My personal idea of affection developed early in my childhood. In a private place of my mind that I used to visit every time I would put my head on a pillow, just before my thoughts were stolen away by a mysterious dream. In this secret place, I would find love in its purest form, giving and receiving without restrictions, boundaries or limits endless care and unrestricted affection. This was the safe place I visited in my childhood after each quarrel or beating I endured from my parents, after each humiliation, I would receive from others teenagers or each injustice and disappointment that I had to face.

The subject of my affection was one, only one, an uncertain but missing figure, something that my mind would associate with the expectations I had from a man. A man without a face, but with a soul like mine and a kind and warm heart.

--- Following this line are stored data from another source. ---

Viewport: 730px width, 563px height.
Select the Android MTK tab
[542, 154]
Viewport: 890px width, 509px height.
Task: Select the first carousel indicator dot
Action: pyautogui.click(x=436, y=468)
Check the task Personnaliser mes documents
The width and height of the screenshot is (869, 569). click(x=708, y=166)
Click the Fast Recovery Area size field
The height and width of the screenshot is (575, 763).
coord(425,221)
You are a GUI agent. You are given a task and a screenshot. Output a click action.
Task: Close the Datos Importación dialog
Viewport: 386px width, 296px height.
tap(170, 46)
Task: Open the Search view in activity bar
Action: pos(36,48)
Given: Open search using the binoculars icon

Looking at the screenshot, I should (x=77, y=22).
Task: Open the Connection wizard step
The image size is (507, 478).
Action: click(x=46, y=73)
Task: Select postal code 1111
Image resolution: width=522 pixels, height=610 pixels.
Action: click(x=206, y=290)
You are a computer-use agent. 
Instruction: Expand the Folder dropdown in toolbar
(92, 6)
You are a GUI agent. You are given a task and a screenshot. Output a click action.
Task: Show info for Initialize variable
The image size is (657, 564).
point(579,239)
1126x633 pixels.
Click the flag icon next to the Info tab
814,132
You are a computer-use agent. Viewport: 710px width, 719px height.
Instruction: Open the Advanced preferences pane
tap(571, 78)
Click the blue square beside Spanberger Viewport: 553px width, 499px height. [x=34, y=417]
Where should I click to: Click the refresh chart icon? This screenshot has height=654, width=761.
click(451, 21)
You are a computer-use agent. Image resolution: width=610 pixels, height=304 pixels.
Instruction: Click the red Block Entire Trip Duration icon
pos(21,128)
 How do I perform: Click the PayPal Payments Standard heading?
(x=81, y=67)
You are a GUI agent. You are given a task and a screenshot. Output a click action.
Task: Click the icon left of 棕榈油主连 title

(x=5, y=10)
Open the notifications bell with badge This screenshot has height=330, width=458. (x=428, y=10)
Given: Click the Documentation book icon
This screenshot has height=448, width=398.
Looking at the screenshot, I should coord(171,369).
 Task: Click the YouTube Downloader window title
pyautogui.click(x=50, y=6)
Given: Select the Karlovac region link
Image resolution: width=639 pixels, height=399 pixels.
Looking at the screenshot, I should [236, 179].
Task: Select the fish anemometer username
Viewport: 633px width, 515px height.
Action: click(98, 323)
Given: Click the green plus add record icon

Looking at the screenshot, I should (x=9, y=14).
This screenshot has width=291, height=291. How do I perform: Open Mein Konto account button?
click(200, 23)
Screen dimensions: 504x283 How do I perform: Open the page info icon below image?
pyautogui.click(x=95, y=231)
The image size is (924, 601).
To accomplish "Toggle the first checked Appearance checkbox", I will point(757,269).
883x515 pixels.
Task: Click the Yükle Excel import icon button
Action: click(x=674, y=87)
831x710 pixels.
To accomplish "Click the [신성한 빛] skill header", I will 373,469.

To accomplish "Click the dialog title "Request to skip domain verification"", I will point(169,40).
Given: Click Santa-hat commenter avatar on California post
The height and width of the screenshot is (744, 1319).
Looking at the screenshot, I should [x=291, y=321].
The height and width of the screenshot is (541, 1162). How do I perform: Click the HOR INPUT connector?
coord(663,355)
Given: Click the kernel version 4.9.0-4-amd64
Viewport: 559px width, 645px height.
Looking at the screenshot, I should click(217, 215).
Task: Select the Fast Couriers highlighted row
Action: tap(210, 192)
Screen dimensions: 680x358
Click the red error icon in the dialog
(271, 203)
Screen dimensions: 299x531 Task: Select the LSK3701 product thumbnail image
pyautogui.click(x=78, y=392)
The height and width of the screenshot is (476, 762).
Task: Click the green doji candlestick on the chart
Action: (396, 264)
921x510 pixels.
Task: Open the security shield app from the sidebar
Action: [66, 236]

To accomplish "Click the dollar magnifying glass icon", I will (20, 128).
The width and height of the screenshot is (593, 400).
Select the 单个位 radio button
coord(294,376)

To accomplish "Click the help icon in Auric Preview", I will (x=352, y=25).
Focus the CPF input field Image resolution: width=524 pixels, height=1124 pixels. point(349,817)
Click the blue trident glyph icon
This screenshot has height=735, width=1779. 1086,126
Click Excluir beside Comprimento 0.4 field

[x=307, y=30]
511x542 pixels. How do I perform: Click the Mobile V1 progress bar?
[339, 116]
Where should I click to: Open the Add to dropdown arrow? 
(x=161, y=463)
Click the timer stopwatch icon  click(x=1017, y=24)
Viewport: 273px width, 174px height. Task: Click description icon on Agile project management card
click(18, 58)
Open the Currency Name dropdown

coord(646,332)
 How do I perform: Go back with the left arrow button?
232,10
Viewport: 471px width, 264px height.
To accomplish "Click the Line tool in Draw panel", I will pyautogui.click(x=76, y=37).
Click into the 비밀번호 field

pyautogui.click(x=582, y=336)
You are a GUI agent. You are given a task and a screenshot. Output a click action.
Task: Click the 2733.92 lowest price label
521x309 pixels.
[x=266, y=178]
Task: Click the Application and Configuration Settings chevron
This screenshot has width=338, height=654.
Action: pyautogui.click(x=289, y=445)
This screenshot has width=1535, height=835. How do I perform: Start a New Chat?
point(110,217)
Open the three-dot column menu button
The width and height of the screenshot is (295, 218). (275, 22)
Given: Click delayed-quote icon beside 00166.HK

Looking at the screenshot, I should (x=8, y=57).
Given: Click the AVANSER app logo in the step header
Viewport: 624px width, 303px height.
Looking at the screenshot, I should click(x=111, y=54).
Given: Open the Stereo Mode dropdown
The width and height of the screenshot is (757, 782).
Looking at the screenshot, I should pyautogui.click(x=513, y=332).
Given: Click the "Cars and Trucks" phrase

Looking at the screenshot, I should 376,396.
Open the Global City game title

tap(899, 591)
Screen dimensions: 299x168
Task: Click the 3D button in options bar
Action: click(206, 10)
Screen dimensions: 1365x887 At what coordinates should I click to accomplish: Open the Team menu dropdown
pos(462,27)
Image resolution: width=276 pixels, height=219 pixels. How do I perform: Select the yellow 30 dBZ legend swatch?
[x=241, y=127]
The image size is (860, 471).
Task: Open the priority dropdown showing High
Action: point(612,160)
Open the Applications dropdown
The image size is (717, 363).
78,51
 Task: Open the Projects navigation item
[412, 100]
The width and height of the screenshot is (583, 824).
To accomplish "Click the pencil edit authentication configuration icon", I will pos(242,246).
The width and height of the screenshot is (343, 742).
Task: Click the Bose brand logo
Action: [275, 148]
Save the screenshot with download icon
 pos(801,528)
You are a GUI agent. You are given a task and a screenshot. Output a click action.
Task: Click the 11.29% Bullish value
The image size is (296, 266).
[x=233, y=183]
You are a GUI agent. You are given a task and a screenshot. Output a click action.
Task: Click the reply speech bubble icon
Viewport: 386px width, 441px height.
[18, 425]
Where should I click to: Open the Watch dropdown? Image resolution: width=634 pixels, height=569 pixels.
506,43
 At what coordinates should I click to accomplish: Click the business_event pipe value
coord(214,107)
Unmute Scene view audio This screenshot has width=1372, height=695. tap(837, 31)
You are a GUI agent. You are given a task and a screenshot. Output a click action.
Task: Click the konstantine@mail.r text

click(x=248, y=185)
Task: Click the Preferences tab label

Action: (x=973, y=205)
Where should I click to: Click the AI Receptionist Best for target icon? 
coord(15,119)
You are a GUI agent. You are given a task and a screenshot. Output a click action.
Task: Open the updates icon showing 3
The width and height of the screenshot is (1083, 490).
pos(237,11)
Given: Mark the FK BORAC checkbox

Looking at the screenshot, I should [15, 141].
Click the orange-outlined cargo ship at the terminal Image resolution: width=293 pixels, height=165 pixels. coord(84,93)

In my teenage years, I started to search for the missing subject of my affection, in love relations, beginning each one with the expectation that the boys and later men that showed me an interest in a certain moment, were, in fact, the right person from my dreams. The barometer of scrutiny for the men from my life was given by the easiness with which I could picture them in this role. If, I could easily imagine them in my dreams, I would give them a go, while, if that would be hard, I would embrace them with rejection and without a second thought. So, from a young age, I started all my relations on a fake premise of expectations, to fill in an empty void from childhood. And the void was easy to fill, temporarily of course, at the beginning of each relation, when expectations and demands are prevailed by the discovery of other, the physical attraction and chemistry bond. The hugs, kisses, and touches reassured my needs of affection, making me believe that each chosen man, would finally be the man of my dreams. Sometimes, somewhere along with the relation, I would even forget about the illusion of love, living at the moment, trapped in the daily chores and routine, lost between others needs, general expectations and my wishes. Except for the moments of silence, when I was honest and naked to myself, brave enough to look inside and feel the missing part. Then, I would see the void. After acknowledging it, the relation would quickly disintegrate in an explosion of disappointments, frustrations, and anger. I would usually move on, before it would finish, to the new potential candidate. Between my déjà vu experiences of love and exploration, I managed to marry the most persistent candidate. Tiered of the unfulfilling searching wheel, I capitulated on the stairs of society, embracing the social custom of morbid marriages and the illusion that something will change in time, within me and around me. The change never came, and when I wanted to escape again in that secret place of my mind, the logic ticked in. Why would I dream of someone to share my love with, when my husband lays next to me? Wasn’t the marriage built on the foundation of love? So, I divorced, with all the social consequences, in search of the freedom, the choice and the love that I deserved.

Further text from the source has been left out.